··· PROVIDED TEXT ···

[fpc-devel] Is calling the Windows Unicode APIs really faster than the ANSI API's?

Fri Sep 26 09:12:01 CEST 2008

Op Fri, 26 Sep 2008, schreef Graeme Geldenhuys:

> On Thu, Sep 25, 2008 at 10:33 PM, Florian Klaempfl
> <florian at freepascal.org> wrote:
>>
>> Who says that? UTF-16 is simply chosen because it has features (supporting
>> all characters basically) ANSI doesn't?
>
> Sorry, my message was unclear and I got somewhat mixed up between ANSI
> and UTF-8. I meant the encoding type of String or UnicodeString being
> UTF-16 instead of UTF-8.  The CodeGear newsgroups are full of people
> saying that UTF-16 was chosen because they could call the 'W' api's
> without needing a conversion.
>
> My question is, has anybody actually seen the speed difference (actual
> timing results) showing UTF-16 string calling 'W' api's compared to
> UTF-8->UTF-16 and then calling the 'W' api's.  With today's computers,
> I can't imagine that there would be a "significant speed loss" using
> such conversions. The speed difference might be milliseconds, but
> that's not really "significant speed loss" is it?

···

◆ TASKS ◆
(A) List every text encoding named in the forum thread.
(B) Recast the rows from the line with "Uncheck 地域設定をこのユーザーと同じものに設定 The" to the line with "click(x=54, y=547)" as a Markdown table with the columns Row and Line. Number each line and leave out blank ones.
The forum thread and the rows that follow it come from separate sources.

··· INPUT MATERIAL ···

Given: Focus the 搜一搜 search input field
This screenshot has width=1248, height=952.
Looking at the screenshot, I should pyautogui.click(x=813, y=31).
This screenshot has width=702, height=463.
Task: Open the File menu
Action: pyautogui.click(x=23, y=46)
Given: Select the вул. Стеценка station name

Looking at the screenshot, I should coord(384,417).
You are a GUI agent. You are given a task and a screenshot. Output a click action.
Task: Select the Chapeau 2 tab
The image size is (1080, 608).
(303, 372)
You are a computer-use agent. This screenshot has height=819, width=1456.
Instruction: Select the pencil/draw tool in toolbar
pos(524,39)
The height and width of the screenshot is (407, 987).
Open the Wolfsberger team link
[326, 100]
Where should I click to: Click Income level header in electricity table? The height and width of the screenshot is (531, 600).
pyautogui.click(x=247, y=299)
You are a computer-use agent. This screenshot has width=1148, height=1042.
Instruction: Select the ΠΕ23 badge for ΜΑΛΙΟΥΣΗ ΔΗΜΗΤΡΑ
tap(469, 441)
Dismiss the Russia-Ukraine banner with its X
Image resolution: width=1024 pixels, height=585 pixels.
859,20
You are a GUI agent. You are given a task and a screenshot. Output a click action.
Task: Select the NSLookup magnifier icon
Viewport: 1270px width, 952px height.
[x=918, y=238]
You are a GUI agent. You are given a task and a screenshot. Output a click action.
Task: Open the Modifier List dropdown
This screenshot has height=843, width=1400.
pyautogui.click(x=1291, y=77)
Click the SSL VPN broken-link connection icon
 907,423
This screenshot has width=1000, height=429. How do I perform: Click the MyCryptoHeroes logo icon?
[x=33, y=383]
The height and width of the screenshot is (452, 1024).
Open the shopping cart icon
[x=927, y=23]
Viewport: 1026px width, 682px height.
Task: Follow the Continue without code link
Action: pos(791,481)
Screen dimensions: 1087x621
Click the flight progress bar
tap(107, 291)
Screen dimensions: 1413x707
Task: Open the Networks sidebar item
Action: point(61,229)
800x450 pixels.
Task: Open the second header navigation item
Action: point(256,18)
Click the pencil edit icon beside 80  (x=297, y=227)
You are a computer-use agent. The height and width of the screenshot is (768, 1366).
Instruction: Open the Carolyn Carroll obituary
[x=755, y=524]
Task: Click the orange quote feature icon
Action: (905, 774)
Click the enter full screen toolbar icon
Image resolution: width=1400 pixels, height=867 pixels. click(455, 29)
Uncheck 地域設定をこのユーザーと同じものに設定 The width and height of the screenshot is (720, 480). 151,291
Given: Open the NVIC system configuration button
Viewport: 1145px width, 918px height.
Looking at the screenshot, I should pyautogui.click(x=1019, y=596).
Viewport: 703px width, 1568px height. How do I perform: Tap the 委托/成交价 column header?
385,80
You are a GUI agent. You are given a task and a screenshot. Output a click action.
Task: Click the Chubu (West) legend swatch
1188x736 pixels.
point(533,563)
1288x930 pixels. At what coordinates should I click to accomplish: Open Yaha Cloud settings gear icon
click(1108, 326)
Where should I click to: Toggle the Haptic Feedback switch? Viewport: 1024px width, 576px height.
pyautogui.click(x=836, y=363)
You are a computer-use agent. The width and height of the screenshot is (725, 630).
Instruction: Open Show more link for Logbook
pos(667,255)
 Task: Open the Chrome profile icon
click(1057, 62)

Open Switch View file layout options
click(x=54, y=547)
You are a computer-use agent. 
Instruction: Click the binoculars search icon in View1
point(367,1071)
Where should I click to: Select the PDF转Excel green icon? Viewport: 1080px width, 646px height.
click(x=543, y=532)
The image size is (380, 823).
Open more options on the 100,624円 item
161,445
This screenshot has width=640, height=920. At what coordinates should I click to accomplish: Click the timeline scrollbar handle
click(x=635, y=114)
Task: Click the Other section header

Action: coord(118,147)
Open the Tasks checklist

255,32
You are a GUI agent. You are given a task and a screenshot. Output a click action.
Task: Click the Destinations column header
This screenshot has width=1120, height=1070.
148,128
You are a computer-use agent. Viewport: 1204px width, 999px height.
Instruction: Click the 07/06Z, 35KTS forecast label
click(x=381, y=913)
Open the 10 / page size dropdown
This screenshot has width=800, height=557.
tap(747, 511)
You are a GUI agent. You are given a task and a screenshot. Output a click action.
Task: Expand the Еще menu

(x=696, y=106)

···

◆ RESULTS OF THE EXERCISE ◆
(A)
- ANSI
- UTF-16
- UTF-8

(B)
| Row | Line |
|---|---|
| 1 | Uncheck 地域設定をこのユーザーと同じものに設定 The width and height of the screenshot is (720, 480). 151,291 |
| 2 | Given: Open the NVIC system configuration button |
| 3 | Viewport: 1145px width, 918px height. |
| 4 | Looking at the screenshot, I should pyautogui.click(x=1019, y=596). |
| 5 | Viewport: 703px width, 1568px height. How do I perform: Tap the 委托/成交价 column header? |
| 6 | 385,80 |
| 7 | You are a GUI agent. You are given a task and a screenshot. Output a click action. |
| 8 | Task: Click the Chubu (West) legend swatch |
| 9 | 1188x736 pixels. |
| 10 | point(533,563) |
| 11 | 1288x930 pixels. At what coordinates should I click to accomplish: Open Yaha Cloud settings gear icon |
| 12 | click(1108, 326) |
| 13 | Where should I click to: Toggle the Haptic Feedback switch? Viewport: 1024px width, 576px height. |
| 14 | pyautogui.click(x=836, y=363) |
| 15 | You are a computer-use agent. The width and height of the screenshot is (725, 630). |
| 16 | Instruction: Open Show more link for Logbook |
| 17 | pos(667,255) |
| 18 |  Task: Open the Chrome profile icon |
| 19 | click(1057, 62) |
| 20 | Open Switch View file layout options |
| 21 | click(x=54, y=547) |